#### [WHAT THE EXERCISE ASKS]
Repeat exactly each line of the data provided below.

Dataset records

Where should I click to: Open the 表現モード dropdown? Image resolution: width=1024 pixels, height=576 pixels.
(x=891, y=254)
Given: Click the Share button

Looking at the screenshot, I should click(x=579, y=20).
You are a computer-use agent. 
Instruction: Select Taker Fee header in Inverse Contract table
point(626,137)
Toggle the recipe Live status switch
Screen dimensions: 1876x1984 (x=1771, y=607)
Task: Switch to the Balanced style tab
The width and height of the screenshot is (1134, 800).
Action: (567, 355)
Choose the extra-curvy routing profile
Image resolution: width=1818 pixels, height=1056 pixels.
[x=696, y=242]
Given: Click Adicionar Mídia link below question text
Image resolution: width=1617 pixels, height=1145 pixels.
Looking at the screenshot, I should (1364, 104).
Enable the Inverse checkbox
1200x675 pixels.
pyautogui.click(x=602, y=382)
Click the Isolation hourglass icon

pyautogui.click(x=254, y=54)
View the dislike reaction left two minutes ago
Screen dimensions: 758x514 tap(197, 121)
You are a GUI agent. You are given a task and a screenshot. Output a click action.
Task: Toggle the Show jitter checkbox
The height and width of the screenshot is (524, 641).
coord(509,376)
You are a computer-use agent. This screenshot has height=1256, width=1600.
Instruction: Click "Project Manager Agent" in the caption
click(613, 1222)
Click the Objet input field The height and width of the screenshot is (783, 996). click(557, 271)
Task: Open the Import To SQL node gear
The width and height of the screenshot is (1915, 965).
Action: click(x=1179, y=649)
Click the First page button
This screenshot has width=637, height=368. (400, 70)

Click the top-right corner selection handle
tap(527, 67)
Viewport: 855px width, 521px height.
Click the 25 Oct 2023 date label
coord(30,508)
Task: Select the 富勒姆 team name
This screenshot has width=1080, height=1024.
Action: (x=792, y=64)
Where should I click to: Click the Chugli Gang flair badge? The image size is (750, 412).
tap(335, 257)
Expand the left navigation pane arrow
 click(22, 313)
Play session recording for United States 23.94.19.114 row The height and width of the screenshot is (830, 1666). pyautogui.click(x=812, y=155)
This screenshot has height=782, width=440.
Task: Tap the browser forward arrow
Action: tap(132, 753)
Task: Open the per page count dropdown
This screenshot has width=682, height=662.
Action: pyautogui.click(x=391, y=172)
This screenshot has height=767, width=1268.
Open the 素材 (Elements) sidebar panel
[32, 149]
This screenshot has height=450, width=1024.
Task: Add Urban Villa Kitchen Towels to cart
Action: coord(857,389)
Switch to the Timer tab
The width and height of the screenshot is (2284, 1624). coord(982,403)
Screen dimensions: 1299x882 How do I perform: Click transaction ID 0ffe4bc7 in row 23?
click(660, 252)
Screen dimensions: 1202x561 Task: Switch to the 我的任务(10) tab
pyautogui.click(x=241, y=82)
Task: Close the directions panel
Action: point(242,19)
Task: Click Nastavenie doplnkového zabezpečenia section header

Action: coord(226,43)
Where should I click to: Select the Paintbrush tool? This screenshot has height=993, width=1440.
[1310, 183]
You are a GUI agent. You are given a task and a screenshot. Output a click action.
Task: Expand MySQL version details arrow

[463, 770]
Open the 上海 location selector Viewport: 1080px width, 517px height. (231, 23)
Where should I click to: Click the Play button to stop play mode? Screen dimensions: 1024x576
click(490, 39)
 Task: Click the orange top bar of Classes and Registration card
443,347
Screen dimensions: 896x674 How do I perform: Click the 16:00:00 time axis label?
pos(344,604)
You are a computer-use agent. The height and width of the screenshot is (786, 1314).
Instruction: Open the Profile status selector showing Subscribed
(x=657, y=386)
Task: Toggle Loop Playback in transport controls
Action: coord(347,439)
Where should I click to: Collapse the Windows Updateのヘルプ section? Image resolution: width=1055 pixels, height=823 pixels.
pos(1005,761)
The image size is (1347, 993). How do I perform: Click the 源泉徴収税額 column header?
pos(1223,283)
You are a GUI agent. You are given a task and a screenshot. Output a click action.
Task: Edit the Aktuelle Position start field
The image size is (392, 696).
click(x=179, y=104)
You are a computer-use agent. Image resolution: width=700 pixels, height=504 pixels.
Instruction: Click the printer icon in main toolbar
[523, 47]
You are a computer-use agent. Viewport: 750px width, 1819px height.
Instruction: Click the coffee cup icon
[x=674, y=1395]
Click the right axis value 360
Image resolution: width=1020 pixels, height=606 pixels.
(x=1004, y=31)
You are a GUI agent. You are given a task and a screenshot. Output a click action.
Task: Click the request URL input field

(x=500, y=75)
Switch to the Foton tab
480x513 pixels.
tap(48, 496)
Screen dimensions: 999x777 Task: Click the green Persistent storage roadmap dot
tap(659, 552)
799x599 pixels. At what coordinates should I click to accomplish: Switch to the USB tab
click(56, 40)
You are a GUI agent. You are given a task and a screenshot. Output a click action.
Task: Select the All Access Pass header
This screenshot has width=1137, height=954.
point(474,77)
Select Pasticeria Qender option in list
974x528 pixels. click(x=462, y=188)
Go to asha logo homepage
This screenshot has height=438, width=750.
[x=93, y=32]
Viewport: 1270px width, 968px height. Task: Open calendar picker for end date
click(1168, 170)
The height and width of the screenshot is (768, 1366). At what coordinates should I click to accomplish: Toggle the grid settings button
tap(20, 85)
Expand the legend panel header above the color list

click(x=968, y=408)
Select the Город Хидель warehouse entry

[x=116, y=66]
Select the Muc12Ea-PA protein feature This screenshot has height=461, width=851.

#### [ANSWER TO THIS TASK]
Where should I click to: Open the 表現モード dropdown? Image resolution: width=1024 pixels, height=576 pixels.
(x=891, y=254)
Given: Click the Share button

Looking at the screenshot, I should click(x=579, y=20).
You are a computer-use agent. 
Instruction: Select Taker Fee header in Inverse Contract table
point(626,137)
Toggle the recipe Live status switch
Screen dimensions: 1876x1984 (x=1771, y=607)
Task: Switch to the Balanced style tab
The width and height of the screenshot is (1134, 800).
Action: (567, 355)
Choose the extra-curvy routing profile
Image resolution: width=1818 pixels, height=1056 pixels.
[x=696, y=242]
Given: Click Adicionar Mídia link below question text
Image resolution: width=1617 pixels, height=1145 pixels.
Looking at the screenshot, I should (1364, 104).
Enable the Inverse checkbox
1200x675 pixels.
pyautogui.click(x=602, y=382)
Click the Isolation hourglass icon

pyautogui.click(x=254, y=54)
View the dislike reaction left two minutes ago
Screen dimensions: 758x514 tap(197, 121)
You are a GUI agent. You are given a task and a screenshot. Output a click action.
Task: Toggle the Show jitter checkbox
The height and width of the screenshot is (524, 641).
coord(509,376)
You are a computer-use agent. This screenshot has height=1256, width=1600.
Instruction: Click "Project Manager Agent" in the caption
click(613, 1222)
Click the Objet input field The height and width of the screenshot is (783, 996). click(557, 271)
Task: Open the Import To SQL node gear
The width and height of the screenshot is (1915, 965).
Action: click(x=1179, y=649)
Click the First page button
This screenshot has width=637, height=368. (400, 70)

Click the top-right corner selection handle
tap(527, 67)
Viewport: 855px width, 521px height.
Click the 25 Oct 2023 date label
coord(30,508)
Task: Select the 富勒姆 team name
This screenshot has width=1080, height=1024.
Action: (x=792, y=64)
Where should I click to: Click the Chugli Gang flair badge? The image size is (750, 412).
tap(335, 257)
Expand the left navigation pane arrow
 click(22, 313)
Play session recording for United States 23.94.19.114 row The height and width of the screenshot is (830, 1666). pyautogui.click(x=812, y=155)
This screenshot has height=782, width=440.
Task: Tap the browser forward arrow
Action: tap(132, 753)
Task: Open the per page count dropdown
This screenshot has width=682, height=662.
Action: pyautogui.click(x=391, y=172)
This screenshot has height=767, width=1268.
Open the 素材 (Elements) sidebar panel
[32, 149]
This screenshot has height=450, width=1024.
Task: Add Urban Villa Kitchen Towels to cart
Action: coord(857,389)
Switch to the Timer tab
The width and height of the screenshot is (2284, 1624). coord(982,403)
Screen dimensions: 1299x882 How do I perform: Click transaction ID 0ffe4bc7 in row 23?
click(660, 252)
Screen dimensions: 1202x561 Task: Switch to the 我的任务(10) tab
pyautogui.click(x=241, y=82)
Task: Close the directions panel
Action: point(242,19)
Task: Click Nastavenie doplnkového zabezpečenia section header

Action: coord(226,43)
Where should I click to: Select the Paintbrush tool? This screenshot has height=993, width=1440.
[1310, 183]
You are a GUI agent. You are given a task and a screenshot. Output a click action.
Task: Expand MySQL version details arrow

[463, 770]
Open the 上海 location selector Viewport: 1080px width, 517px height. (231, 23)
Where should I click to: Click the Play button to stop play mode? Screen dimensions: 1024x576
click(490, 39)
 Task: Click the orange top bar of Classes and Registration card
443,347
Screen dimensions: 896x674 How do I perform: Click the 16:00:00 time axis label?
pos(344,604)
You are a computer-use agent. The height and width of the screenshot is (786, 1314).
Instruction: Open the Profile status selector showing Subscribed
(x=657, y=386)
Task: Toggle Loop Playback in transport controls
Action: coord(347,439)
Where should I click to: Collapse the Windows Updateのヘルプ section? Image resolution: width=1055 pixels, height=823 pixels.
pos(1005,761)
The image size is (1347, 993). How do I perform: Click the 源泉徴収税額 column header?
pos(1223,283)
You are a GUI agent. You are given a task and a screenshot. Output a click action.
Task: Edit the Aktuelle Position start field
The image size is (392, 696).
click(x=179, y=104)
You are a computer-use agent. Image resolution: width=700 pixels, height=504 pixels.
Instruction: Click the printer icon in main toolbar
[523, 47]
You are a computer-use agent. Viewport: 750px width, 1819px height.
Instruction: Click the coffee cup icon
[x=674, y=1395]
Click the right axis value 360
Image resolution: width=1020 pixels, height=606 pixels.
(x=1004, y=31)
You are a GUI agent. You are given a task and a screenshot. Output a click action.
Task: Click the request URL input field

(x=500, y=75)
Switch to the Foton tab
480x513 pixels.
tap(48, 496)
Screen dimensions: 999x777 Task: Click the green Persistent storage roadmap dot
tap(659, 552)
799x599 pixels. At what coordinates should I click to accomplish: Switch to the USB tab
click(56, 40)
You are a GUI agent. You are given a task and a screenshot. Output a click action.
Task: Select the All Access Pass header
This screenshot has width=1137, height=954.
point(474,77)
Select Pasticeria Qender option in list
974x528 pixels. click(x=462, y=188)
Go to asha logo homepage
This screenshot has height=438, width=750.
[x=93, y=32]
Viewport: 1270px width, 968px height. Task: Open calendar picker for end date
click(1168, 170)
The height and width of the screenshot is (768, 1366). At what coordinates should I click to accomplish: Toggle the grid settings button
tap(20, 85)
Expand the legend panel header above the color list

click(x=968, y=408)
Select the Город Хидель warehouse entry

[x=116, y=66]
Select the Muc12Ea-PA protein feature This screenshot has height=461, width=851.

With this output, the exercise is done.